Andrey Amador and the Movistar Team offered another surprise during this year's Giro d'Italia as the Costa Rican brought himself onto the provisional podium of the race in one of the hardest days in the 'Corsa Rosa': a 59.4km individual time trial from Treviso to Valdobbiadene, in rainy, windy conditions and over two demanding climbs for a total eighty minutes of effort to the limit across the wineyards in northeastern Italy.
Despite the foul weather preventing the last riders on the start list to contest the stage win - which Vasil Kiryienka (SKY) claimed - both Amador (15th) as team-mate Ion Izagirre (17th) chose the right strategy and kept most of their energy for the finale, so much that they clocked two of the four fastest times from the second to the third intermediate point - 35 to 49km, a flat section between the day's two ascents - and the Spanish road race champion was even the strongest in the final 10km.
While Izagirre improvedtwo places in the overall standings - he's now in 18th place, 3'10" away from the top ten - the close competition at the top of the leaderboard made Amador take a huge leap into 3rd, 1'08" behind Aru (AST) and 3'36" after Contador (TCS), with Visconti dropping back to 12th after fighting to his limit for most of the TT. That's how the Giro will finally head into the biggest mountains of this year's course, as stage 15 proposes a 165km trek from Marostica to Madonna di Campiglio (Cat-1; 15.5km at 6% avg.) which also includes the demanding Passo Daone (8.4km, 9’2%).

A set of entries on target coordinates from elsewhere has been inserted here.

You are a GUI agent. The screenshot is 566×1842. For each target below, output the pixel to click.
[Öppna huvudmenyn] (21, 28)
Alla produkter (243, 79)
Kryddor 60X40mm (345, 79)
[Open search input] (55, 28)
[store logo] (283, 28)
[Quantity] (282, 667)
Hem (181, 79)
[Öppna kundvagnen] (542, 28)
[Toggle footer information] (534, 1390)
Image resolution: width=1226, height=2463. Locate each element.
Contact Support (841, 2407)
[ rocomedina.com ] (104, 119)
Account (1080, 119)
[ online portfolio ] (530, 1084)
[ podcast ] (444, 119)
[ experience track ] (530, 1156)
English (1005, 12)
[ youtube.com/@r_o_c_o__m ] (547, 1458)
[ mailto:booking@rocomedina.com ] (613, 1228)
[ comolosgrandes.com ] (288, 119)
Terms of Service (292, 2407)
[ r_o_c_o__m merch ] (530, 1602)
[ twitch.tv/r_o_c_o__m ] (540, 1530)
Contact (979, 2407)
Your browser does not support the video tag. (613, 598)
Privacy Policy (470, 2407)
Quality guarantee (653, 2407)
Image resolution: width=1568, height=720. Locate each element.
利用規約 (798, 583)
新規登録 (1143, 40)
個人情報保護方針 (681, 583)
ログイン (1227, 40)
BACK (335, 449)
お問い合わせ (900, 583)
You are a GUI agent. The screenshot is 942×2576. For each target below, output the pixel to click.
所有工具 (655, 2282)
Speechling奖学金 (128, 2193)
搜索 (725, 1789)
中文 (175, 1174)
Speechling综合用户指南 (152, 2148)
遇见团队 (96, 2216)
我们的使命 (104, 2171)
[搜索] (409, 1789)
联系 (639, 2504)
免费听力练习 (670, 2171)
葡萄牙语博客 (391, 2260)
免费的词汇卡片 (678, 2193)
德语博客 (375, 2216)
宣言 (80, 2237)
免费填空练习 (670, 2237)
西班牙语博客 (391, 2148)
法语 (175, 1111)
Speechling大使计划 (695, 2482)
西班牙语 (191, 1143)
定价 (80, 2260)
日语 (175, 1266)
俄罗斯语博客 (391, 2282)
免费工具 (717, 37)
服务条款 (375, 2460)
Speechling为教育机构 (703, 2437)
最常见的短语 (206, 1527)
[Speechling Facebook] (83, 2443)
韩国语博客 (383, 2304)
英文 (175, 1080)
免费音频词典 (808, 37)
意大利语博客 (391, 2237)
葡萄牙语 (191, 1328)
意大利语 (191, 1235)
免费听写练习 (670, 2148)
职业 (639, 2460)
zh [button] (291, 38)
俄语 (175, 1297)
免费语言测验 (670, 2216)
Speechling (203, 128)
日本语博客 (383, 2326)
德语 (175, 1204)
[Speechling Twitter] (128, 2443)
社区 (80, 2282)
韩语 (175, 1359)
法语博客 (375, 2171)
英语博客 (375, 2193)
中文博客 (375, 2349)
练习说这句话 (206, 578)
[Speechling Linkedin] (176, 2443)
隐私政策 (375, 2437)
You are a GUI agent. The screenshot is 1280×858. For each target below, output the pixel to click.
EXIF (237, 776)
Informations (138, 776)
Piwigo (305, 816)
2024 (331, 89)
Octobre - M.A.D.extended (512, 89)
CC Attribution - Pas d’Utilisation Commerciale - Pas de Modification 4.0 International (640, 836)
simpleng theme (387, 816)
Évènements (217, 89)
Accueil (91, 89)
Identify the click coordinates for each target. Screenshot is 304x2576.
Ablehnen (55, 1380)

"I knew I could do well over this course and we achieved a great result. The riders starting at the end of the TT like me were a bit influenced by the headwinds in the beginning - though it stopped raining for us, winds were stronger than for those starting earlier and the gaps were considerably bigger in the first section, but I don't think it favoured anyone into the 'GC group' compared to the other contenders. In a 60-kilometer time trial, over an hour and twenty minutes of effort, you've got to save a bit of energy in the beginning to stay fresher towards the end, which we could do, but there's no real respite - you really go flat-out all the way to the finish," Amador.
"It's already important for me to have made it to third place. There are some really hard days ahead for us, with plenty of mountains, which are the thing I fear the most from the route. Still, I'm excited to head into them - I want to fight for this. We must ride on a day-by-day basis, even more with this squad, which always finds a man in really good form to fight for the wins. We're a courageous group, we came here with a goal to claim stage victories and make the fans enjoy, and I think we're doing that. It was already a demanding day in this TT with the rain, and tomorrow we'll have to give 100% to keep this third spot, so we can reevaluate our strategy during the final rest day."